### Written request
Rewrite the rows below, changing "GUI agent" to "GUI assistant" everywhere it occurs and keeping every other part unchanged.

### Exercise data
^^^^

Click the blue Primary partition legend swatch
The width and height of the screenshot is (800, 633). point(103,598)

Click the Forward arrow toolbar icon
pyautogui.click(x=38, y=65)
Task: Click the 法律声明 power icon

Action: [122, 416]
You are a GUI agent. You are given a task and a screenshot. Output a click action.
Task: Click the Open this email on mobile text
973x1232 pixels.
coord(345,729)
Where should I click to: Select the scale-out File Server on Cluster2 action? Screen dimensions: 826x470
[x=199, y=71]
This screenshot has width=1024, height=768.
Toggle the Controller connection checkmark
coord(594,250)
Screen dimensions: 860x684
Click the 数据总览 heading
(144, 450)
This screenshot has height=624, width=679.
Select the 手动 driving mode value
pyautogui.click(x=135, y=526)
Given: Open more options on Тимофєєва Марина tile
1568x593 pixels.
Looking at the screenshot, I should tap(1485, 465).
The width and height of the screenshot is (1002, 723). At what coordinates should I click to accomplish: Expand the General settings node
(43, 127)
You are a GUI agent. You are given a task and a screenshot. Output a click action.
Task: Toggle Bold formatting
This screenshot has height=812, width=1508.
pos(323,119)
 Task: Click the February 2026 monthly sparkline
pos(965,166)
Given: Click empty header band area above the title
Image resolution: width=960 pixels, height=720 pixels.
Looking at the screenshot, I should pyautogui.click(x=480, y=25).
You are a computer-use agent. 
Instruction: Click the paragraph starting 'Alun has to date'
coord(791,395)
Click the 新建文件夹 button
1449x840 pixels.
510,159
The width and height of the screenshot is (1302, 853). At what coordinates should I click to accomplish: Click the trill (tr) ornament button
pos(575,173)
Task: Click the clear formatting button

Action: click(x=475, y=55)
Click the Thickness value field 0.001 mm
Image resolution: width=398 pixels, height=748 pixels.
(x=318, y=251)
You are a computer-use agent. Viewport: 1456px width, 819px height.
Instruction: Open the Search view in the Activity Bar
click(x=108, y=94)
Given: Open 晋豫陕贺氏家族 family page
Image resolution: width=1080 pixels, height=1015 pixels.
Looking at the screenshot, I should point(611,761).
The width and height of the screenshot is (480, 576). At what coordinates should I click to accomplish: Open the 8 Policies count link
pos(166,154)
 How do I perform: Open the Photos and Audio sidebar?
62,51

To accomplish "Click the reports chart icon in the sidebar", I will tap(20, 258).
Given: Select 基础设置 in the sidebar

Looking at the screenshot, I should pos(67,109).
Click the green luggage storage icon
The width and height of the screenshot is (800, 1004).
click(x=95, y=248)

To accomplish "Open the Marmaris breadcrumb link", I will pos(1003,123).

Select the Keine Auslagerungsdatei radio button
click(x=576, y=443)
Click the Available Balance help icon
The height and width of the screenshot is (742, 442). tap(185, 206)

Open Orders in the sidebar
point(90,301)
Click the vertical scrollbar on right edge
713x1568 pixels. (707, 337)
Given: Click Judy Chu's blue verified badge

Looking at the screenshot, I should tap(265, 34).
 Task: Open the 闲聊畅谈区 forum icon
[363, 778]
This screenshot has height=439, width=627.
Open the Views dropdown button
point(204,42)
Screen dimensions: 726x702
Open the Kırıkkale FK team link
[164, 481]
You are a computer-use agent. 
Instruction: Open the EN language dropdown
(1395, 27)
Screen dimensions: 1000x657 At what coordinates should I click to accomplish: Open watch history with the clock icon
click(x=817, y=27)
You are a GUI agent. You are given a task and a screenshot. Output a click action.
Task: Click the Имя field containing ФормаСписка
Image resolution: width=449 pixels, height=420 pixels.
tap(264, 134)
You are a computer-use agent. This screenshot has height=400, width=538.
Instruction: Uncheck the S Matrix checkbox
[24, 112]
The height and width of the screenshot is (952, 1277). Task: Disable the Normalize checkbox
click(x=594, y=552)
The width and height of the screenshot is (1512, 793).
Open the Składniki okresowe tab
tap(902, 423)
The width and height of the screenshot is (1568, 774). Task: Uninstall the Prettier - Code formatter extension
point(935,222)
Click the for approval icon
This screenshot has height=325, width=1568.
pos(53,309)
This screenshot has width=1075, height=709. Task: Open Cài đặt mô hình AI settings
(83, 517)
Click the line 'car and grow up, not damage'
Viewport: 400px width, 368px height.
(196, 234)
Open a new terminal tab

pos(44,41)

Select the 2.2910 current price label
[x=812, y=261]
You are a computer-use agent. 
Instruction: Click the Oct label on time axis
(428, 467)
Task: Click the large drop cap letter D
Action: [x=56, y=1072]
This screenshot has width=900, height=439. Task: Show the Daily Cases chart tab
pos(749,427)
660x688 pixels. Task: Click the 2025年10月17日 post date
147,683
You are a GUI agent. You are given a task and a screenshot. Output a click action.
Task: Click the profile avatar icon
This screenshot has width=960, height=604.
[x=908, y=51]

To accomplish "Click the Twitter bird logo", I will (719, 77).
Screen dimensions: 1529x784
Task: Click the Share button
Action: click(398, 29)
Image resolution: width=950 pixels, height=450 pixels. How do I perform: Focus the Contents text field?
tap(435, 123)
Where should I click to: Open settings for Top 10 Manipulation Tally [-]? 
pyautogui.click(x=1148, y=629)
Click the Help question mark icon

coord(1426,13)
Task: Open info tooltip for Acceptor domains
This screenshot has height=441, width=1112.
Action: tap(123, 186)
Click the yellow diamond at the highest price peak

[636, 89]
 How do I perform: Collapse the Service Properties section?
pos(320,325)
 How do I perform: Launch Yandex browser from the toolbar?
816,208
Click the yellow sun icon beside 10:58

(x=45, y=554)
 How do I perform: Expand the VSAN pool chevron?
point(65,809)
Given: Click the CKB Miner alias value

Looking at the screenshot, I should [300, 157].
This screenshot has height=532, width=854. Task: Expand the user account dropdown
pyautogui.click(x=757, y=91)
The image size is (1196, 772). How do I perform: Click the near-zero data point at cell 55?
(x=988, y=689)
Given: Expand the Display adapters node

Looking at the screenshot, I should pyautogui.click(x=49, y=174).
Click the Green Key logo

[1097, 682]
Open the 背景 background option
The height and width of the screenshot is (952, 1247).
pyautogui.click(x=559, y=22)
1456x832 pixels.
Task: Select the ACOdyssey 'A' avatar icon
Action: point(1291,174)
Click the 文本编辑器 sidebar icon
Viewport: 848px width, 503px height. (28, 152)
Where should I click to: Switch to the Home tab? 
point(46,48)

^^^^

### Solved exercise
Click the blue Primary partition legend swatch
The width and height of the screenshot is (800, 633). point(103,598)

Click the Forward arrow toolbar icon
pyautogui.click(x=38, y=65)
Task: Click the 法律声明 power icon

Action: [122, 416]
You are a GUI assistant. You are given a task and a screenshot. Output a click action.
Task: Click the Open this email on mobile text
973x1232 pixels.
coord(345,729)
Where should I click to: Select the scale-out File Server on Cluster2 action? Screen dimensions: 826x470
[x=199, y=71]
This screenshot has width=1024, height=768.
Toggle the Controller connection checkmark
coord(594,250)
Screen dimensions: 860x684
Click the 数据总览 heading
(144, 450)
This screenshot has height=624, width=679.
Select the 手动 driving mode value
pyautogui.click(x=135, y=526)
Given: Open more options on Тимофєєва Марина tile
1568x593 pixels.
Looking at the screenshot, I should tap(1485, 465).
The width and height of the screenshot is (1002, 723). At what coordinates should I click to accomplish: Expand the General settings node
(43, 127)
You are a GUI assistant. You are given a task and a screenshot. Output a click action.
Task: Toggle Bold formatting
This screenshot has height=812, width=1508.
pos(323,119)
 Task: Click the February 2026 monthly sparkline
pos(965,166)
Given: Click empty header band area above the title
Image resolution: width=960 pixels, height=720 pixels.
Looking at the screenshot, I should pyautogui.click(x=480, y=25).
You are a computer-use agent. 
Instruction: Click the paragraph starting 'Alun has to date'
coord(791,395)
Click the 新建文件夹 button
1449x840 pixels.
510,159
The width and height of the screenshot is (1302, 853). At what coordinates should I click to accomplish: Click the trill (tr) ornament button
pos(575,173)
Task: Click the clear formatting button

Action: click(x=475, y=55)
Click the Thickness value field 0.001 mm
Image resolution: width=398 pixels, height=748 pixels.
(x=318, y=251)
You are a computer-use agent. Viewport: 1456px width, 819px height.
Instruction: Open the Search view in the Activity Bar
click(x=108, y=94)
Given: Open 晋豫陕贺氏家族 family page
Image resolution: width=1080 pixels, height=1015 pixels.
Looking at the screenshot, I should point(611,761).
The width and height of the screenshot is (480, 576). At what coordinates should I click to accomplish: Open the 8 Policies count link
pos(166,154)
 How do I perform: Open the Photos and Audio sidebar?
62,51

To accomplish "Click the reports chart icon in the sidebar", I will tap(20, 258).
Given: Select 基础设置 in the sidebar

Looking at the screenshot, I should pos(67,109).
Click the green luggage storage icon
The width and height of the screenshot is (800, 1004).
click(x=95, y=248)

To accomplish "Open the Marmaris breadcrumb link", I will pos(1003,123).

Select the Keine Auslagerungsdatei radio button
click(x=576, y=443)
Click the Available Balance help icon
The height and width of the screenshot is (742, 442). tap(185, 206)

Open Orders in the sidebar
point(90,301)
Click the vertical scrollbar on right edge
713x1568 pixels. (707, 337)
Given: Click Judy Chu's blue verified badge

Looking at the screenshot, I should tap(265, 34).
 Task: Open the 闲聊畅谈区 forum icon
[363, 778]
This screenshot has height=439, width=627.
Open the Views dropdown button
point(204,42)
Screen dimensions: 726x702
Open the Kırıkkale FK team link
[164, 481]
You are a computer-use agent. 
Instruction: Open the EN language dropdown
(1395, 27)
Screen dimensions: 1000x657 At what coordinates should I click to accomplish: Open watch history with the clock icon
click(x=817, y=27)
You are a GUI assistant. You are given a task and a screenshot. Output a click action.
Task: Click the Имя field containing ФормаСписка
Image resolution: width=449 pixels, height=420 pixels.
tap(264, 134)
You are a computer-use agent. This screenshot has height=400, width=538.
Instruction: Uncheck the S Matrix checkbox
[24, 112]
The height and width of the screenshot is (952, 1277). Task: Disable the Normalize checkbox
click(x=594, y=552)
The width and height of the screenshot is (1512, 793).
Open the Składniki okresowe tab
tap(902, 423)
The width and height of the screenshot is (1568, 774). Task: Uninstall the Prettier - Code formatter extension
point(935,222)
Click the for approval icon
This screenshot has height=325, width=1568.
pos(53,309)
This screenshot has width=1075, height=709. Task: Open Cài đặt mô hình AI settings
(83, 517)
Click the line 'car and grow up, not damage'
Viewport: 400px width, 368px height.
(196, 234)
Open a new terminal tab

pos(44,41)

Select the 2.2910 current price label
[x=812, y=261]
You are a computer-use agent. 
Instruction: Click the Oct label on time axis
(428, 467)
Task: Click the large drop cap letter D
Action: [x=56, y=1072]
This screenshot has width=900, height=439. Task: Show the Daily Cases chart tab
pos(749,427)
660x688 pixels. Task: Click the 2025年10月17日 post date
147,683
You are a GUI assistant. You are given a task and a screenshot. Output a click action.
Task: Click the profile avatar icon
This screenshot has width=960, height=604.
[x=908, y=51]

To accomplish "Click the Twitter bird logo", I will (719, 77).
Screen dimensions: 1529x784
Task: Click the Share button
Action: click(398, 29)
Image resolution: width=950 pixels, height=450 pixels. How do I perform: Focus the Contents text field?
tap(435, 123)
Where should I click to: Open settings for Top 10 Manipulation Tally [-]? 
pyautogui.click(x=1148, y=629)
Click the Help question mark icon

coord(1426,13)
Task: Open info tooltip for Acceptor domains
This screenshot has height=441, width=1112.
Action: tap(123, 186)
Click the yellow diamond at the highest price peak

[636, 89]
 How do I perform: Collapse the Service Properties section?
pos(320,325)
 How do I perform: Launch Yandex browser from the toolbar?
816,208
Click the yellow sun icon beside 10:58

(x=45, y=554)
 How do I perform: Expand the VSAN pool chevron?
point(65,809)
Given: Click the CKB Miner alias value

Looking at the screenshot, I should [300, 157].
This screenshot has height=532, width=854. Task: Expand the user account dropdown
pyautogui.click(x=757, y=91)
The image size is (1196, 772). How do I perform: Click the near-zero data point at cell 55?
(x=988, y=689)
Given: Expand the Display adapters node

Looking at the screenshot, I should pyautogui.click(x=49, y=174).
Click the Green Key logo

[1097, 682]
Open the 背景 background option
The height and width of the screenshot is (952, 1247).
pyautogui.click(x=559, y=22)
1456x832 pixels.
Task: Select the ACOdyssey 'A' avatar icon
Action: point(1291,174)
Click the 文本编辑器 sidebar icon
Viewport: 848px width, 503px height. (28, 152)
Where should I click to: Switch to the Home tab? 
point(46,48)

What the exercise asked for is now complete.